Dimas melihat baik-baik surat undangan ditangannya itu. Sesaat hatinya terasa begitu sakit dan terpukul, bagaimana tidak? Niat awalnya datang ke rumah Sintia adalah untuk menepati janjinya menemui kedua orang tua Sintia dan membawa hubungan mereka ke jenjang yang lebih serius. Tapi Dimas malah mendapat sesuatu yang tak pernah ia sangka Sintia akan tega melakukan semua ini.
"Dimas aku tidak bisa kalau harus selalu menunggu kamu. Kamu terlalu lama menyuruhku untuk menunggu dan menunggu saja." Kata Sintia yang ternyata merupakan kekasih Dimas,
"Kamu selalu lebih memilih pekerjaanmu daripada menemui kedua orang tuaku untuk melanjutkan hubungan kita ke jenjang yang lebih serius."
"Sintia bukankah aku sudah bilang sama kamu kalau aku akan menemui kedua orang tuamu bulan ini? Dan sekarang aku sudah di sini untuk menepati janjiku padamu, Sintia. Tapi kenapa kamu tidak percaya padaku dan lebih bersabar lagi?" Dimas menjelaskan/kembali janji yang pernah ia katakan pada Sintia.
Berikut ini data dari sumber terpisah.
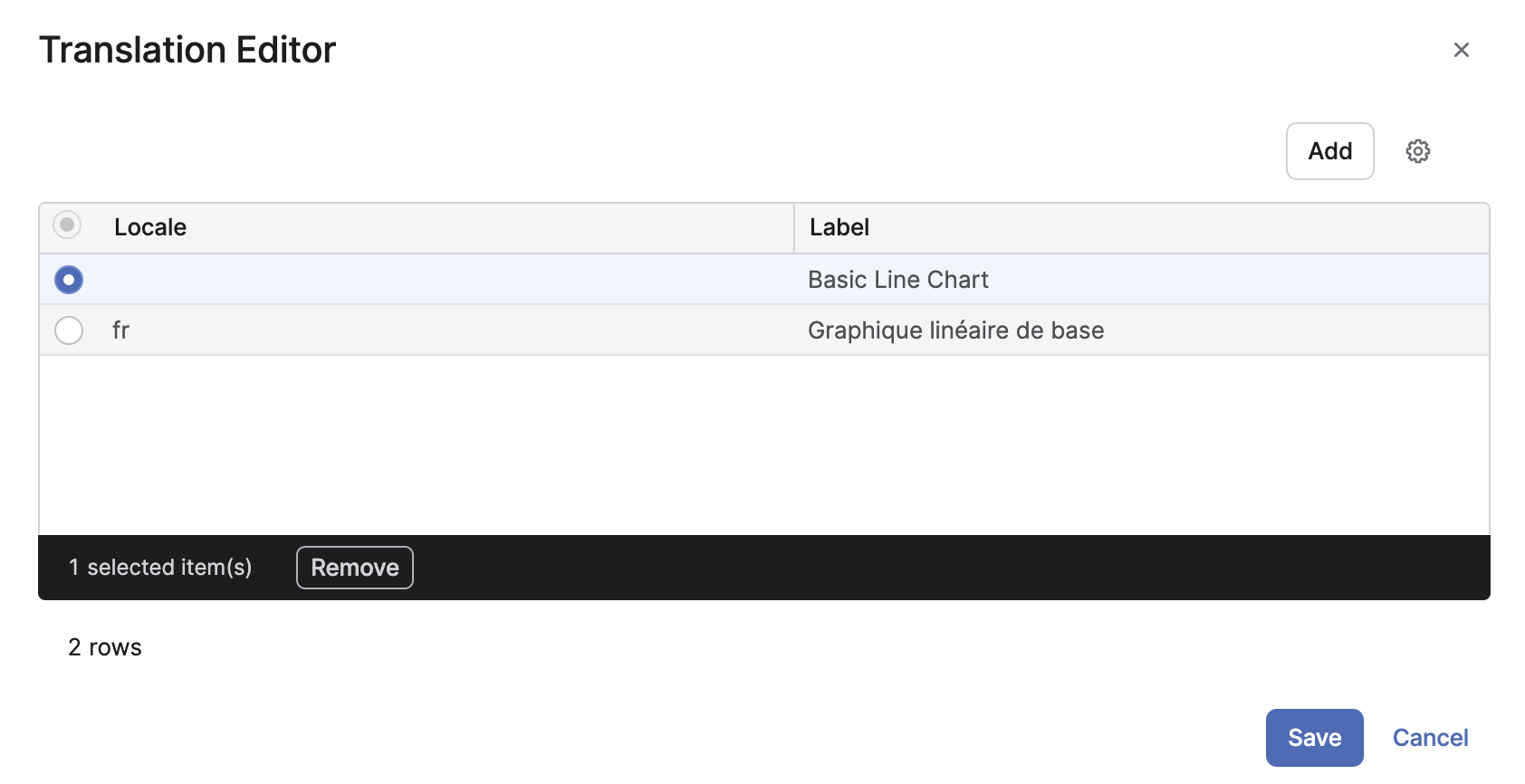Click the "1 selected item(s)" text
This screenshot has width=1525, height=784.
click(160, 568)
Sintia hanya tersenyum tipis dan begitu meremehkan ucapan Dimas.
"Dimas ... Dimas, berapa lama lagi kamu akan menyuruh aku untuk menunggu dan percaya akan ucapan kamu itu?Ucapan yang belum tentu bisa kamu tepati." Ucapnya mendekat ke arah Dimas dengan tatapan begitu meremehkan.
"Maksud kamu? Kamu kira aku tidak sungguh-sungguh pada janjiku itu? Bagaimana?Bagaimana bisa kamu kamu semudah itu tidak mempercayai aku Sintia? Setelah hubungan yang kita jalani selama ini." Dimas cukup kecewa kemudian ia meneruskan kembali ucapannya,
"seharusnya aku di sini yang marah bukan kamu. Aku datang ke sini ke rumah kamu ingin menemui kedua orang tua mu, tapi apa yang aku dapat? Bukannya aku mendapatkan kamu tapi kamu malah menerima lamaran dari pria lain bahkan kalian akan menikah?"
"Sintia aku enggak nyangka kamu akan seperti ini. Harusnya kamu bisa lebih bersabar dan lebih percaya lagi padaku."Dimas yang masih terbawa rasa emosi dan kecewa terus mengeluarkan kata-kata dalam hati kecilnya,
"tapi sungguh mengecewakan pada kenyataannya kamu tidak bisa bersabar dan tidak dapat juga dipercaya."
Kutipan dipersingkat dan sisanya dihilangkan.